• **Directive**
Copy the lines verbatim, starting at the line that contains "Given: Open the @louislyc0602 profile mention" and ending at the last line of the records.

• **Data excerpts**
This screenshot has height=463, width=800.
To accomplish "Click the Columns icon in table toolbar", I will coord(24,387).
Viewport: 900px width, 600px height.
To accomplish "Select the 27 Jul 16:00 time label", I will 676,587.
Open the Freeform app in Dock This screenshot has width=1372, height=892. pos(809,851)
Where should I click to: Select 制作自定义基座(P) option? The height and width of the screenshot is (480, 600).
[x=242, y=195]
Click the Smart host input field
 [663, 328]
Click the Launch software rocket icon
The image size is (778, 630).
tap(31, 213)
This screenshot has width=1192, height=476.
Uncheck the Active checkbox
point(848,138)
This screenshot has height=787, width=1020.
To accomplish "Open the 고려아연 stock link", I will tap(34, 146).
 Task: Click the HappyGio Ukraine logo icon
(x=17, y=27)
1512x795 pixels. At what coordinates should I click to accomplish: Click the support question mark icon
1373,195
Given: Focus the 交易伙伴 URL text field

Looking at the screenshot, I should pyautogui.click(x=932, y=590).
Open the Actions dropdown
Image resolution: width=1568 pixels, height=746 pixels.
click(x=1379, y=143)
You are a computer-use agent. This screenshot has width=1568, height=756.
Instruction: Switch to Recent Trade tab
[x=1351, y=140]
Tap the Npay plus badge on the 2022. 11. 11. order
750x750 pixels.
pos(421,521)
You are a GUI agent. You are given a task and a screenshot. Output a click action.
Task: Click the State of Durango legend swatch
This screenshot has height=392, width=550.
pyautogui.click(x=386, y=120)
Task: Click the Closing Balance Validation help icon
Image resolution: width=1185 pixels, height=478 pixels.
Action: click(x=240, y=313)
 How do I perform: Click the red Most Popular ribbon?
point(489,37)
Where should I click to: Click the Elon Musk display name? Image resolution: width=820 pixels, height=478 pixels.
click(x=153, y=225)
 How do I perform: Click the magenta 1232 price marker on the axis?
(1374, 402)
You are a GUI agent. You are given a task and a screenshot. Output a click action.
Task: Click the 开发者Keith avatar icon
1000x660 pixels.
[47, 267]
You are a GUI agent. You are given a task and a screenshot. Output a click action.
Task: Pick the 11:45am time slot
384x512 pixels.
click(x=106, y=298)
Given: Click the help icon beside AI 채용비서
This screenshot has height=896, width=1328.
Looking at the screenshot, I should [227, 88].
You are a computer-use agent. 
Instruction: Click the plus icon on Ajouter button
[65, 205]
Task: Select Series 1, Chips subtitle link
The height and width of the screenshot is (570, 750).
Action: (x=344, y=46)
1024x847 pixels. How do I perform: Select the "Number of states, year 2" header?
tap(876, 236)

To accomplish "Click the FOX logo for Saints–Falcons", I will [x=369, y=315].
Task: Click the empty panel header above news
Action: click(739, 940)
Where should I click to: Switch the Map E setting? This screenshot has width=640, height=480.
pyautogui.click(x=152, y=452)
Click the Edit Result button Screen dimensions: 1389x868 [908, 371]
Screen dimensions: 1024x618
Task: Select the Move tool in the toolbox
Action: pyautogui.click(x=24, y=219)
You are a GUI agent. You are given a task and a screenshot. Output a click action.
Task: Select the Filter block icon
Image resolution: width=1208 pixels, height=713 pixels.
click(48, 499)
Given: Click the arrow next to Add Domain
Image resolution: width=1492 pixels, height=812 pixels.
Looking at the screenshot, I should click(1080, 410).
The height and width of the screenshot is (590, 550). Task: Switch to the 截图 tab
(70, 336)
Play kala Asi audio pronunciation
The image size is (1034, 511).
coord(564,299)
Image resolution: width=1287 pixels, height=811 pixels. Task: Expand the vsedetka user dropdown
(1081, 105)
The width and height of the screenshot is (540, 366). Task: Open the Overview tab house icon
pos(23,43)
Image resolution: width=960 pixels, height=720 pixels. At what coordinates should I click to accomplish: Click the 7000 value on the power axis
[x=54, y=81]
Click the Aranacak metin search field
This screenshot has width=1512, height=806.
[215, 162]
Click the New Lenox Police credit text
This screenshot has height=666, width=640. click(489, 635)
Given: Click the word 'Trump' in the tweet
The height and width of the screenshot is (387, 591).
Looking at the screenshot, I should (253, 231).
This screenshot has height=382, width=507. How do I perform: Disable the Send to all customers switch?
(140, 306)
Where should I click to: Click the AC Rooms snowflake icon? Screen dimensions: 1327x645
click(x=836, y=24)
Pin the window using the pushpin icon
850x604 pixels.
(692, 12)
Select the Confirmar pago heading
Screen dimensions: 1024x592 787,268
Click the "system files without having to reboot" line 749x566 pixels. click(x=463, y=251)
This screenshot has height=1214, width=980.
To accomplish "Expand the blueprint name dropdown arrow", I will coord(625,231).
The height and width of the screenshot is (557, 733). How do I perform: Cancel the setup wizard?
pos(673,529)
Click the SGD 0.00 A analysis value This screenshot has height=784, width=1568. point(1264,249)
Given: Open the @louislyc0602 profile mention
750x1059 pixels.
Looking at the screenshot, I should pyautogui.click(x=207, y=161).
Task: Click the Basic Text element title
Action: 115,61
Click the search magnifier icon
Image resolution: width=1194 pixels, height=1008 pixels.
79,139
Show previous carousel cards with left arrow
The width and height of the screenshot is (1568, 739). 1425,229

• **Solution to the exercise**
Given: Open the @louislyc0602 profile mention
750x1059 pixels.
Looking at the screenshot, I should pyautogui.click(x=207, y=161).
Task: Click the Basic Text element title
Action: 115,61
Click the search magnifier icon
Image resolution: width=1194 pixels, height=1008 pixels.
79,139
Show previous carousel cards with left arrow
The width and height of the screenshot is (1568, 739). 1425,229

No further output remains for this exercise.